La drammatica situazione viene descritta da alcune testimonianze raccolte a Bologna nel maggio 1942: «Stanno malissimo gli operai delle città. In un forno a Bologna assistetti ad un colloquio fra la moglie di un operaio ed il fornaio. Fornaio: “Oggi siamo all’8 e voi avete consumato i tagliandi fino alla fine del mese. Io non vi posso dare altro pane”. Donna: “Ma che cosa devo dare da mangiare ai bambini? Non ho più nulla”». E ancora: «La gente sente molto la mancanza di pane e pasta. […]. Il deperimento degli operai e specialmente delle donne è visibile. Molti soffrono la fame nel senso più completo della parola per dar da mangiare ai bambini» (P. Luzzatto Fegiz, Alimentazione e prezzi in tempo di guerra, p. 78).

Alcuni mesi dopo è il Questore stesso che, affrontando il problema del calo generale delle prestazioni lavorative in città, allerta il potere centrale di quanto sta succedendo: «Spesso i medici hanno constatato che gli operai sono diminuiti nel peso anche di 10 e 15 chili per cui la diagnosi è quella di deperimento organico», segnalando l’esistenza di una fascia di popolazione le cui condizioni sono ormai al limite della sopravvivenza (Questore di Bologna, 30 settembre 1942).

Il disagio crescente si indirizza verso le autorità politiche, ritenute giustamente responsabili: «Non mancano le manifestazioni di insofferenza per le restrizioni alimentari, si sono notate in queste ultime settimane più numerose le scritte murali imprecanti alla guerra e alla fame, come pure pezzi di carta e cartoline fra la corrispondenza contenenti frasi di vivo risentimento contro personalità ed il regime per le attuali condizioni di vita» (Questore di Bologna, 25 novembre 1942).
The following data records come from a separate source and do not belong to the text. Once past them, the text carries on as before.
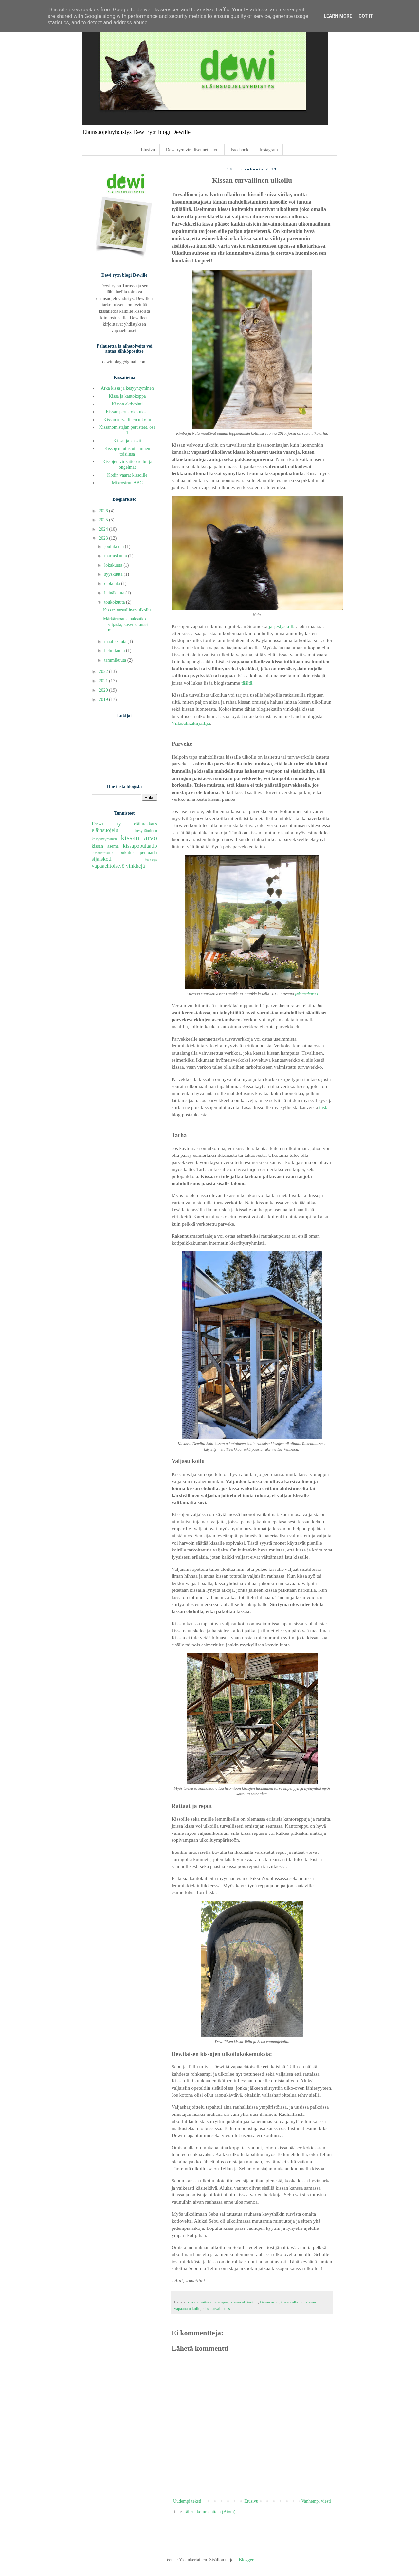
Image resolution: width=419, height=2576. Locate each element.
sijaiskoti (102, 859)
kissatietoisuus (102, 853)
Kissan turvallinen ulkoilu (127, 419)
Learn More (338, 16)
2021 (104, 680)
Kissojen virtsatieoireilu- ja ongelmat (127, 464)
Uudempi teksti (187, 2501)
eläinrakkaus (145, 823)
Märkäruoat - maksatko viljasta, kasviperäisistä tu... (127, 624)
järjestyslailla (282, 626)
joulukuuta (114, 546)
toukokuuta (115, 602)
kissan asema (105, 846)
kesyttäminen (146, 830)
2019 (104, 699)
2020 (104, 690)
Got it (365, 16)
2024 (104, 529)
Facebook (239, 149)
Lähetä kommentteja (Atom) (209, 2512)
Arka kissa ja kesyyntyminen (127, 388)
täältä (246, 683)
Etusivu (148, 149)
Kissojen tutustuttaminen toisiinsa (127, 451)
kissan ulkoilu (292, 2302)
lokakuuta (113, 565)
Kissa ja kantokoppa (127, 396)
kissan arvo (269, 2302)
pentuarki (148, 852)
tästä (323, 1107)
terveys (151, 859)
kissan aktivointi (244, 2302)
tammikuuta (115, 660)
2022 (104, 671)
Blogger (246, 2559)
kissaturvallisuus (216, 2308)
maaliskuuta (115, 641)
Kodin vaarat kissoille (127, 475)
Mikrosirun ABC (127, 482)
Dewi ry (106, 823)
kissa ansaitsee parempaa (207, 2302)
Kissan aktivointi (127, 404)
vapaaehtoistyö (108, 866)
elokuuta (112, 583)
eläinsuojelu (105, 830)
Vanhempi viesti (316, 2501)
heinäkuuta (114, 593)
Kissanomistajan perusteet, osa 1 (127, 430)
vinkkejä (135, 866)
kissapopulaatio (140, 846)
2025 (104, 519)
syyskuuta (114, 574)
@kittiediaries (306, 994)
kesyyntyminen (104, 839)
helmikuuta (115, 650)
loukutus (126, 852)
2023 (104, 538)
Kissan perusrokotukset (127, 411)
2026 (104, 510)
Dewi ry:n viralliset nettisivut (193, 149)
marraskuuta (116, 556)
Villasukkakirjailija (191, 723)
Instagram (269, 149)
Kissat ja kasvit (127, 440)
Approfondimenti bibliografici:

Pierpaolo Luzzato Fegiz, Alimentazione e prezzi in tempo di guerra 1942-1943, Trieste, Università di Trieste, estratto da «Annali triestini», vol. 18, 1948.

Alberto Capatti, Alberto De Bernardi, Angelo Varni (a cura di), Storia d’Italia, Annali, vol. XIII, L’alimentazione, Torino, Einaudi, 1998.

Alberto Capatti, Massimo Montanari, La cucina italiana. Storia di una cultura, Roma-Bari, Laterza, 1999.

Paolo Sorcinelli, Gli italiani e il cibo. Dalla polenta ai cracker, Milano, Mondadori, 1999.

Miriam Mafai, Pane nero. Donne e vita quotidiana nella seconda guerra mondiale, Milano, Mondadori, 1987.

Alberto De Bernardi, Alimentazione di guerra, in Luca Alessandrini, Matteo Pasetti (a cura di), 1943: guerra e società, Roma, Viella, 2015.

Massimo Legnani, Consumi di guerra. Linee di ricerca sull’alimentazione in Italia nel 1940-43, in Università di Bologna, Dipartimento di discipline storiche, Guerra vissuta guerra subita, Bologna, Clueb, 1991, pp. 109-118.

Paola Zagatti, Il problema dell’alimentazione, in Brunella Dalla Casa, Alberto Preti (a cura di), Bologna in guerra 1940-1945, Milano, Franco Angeli, 1995, pp. 223-252.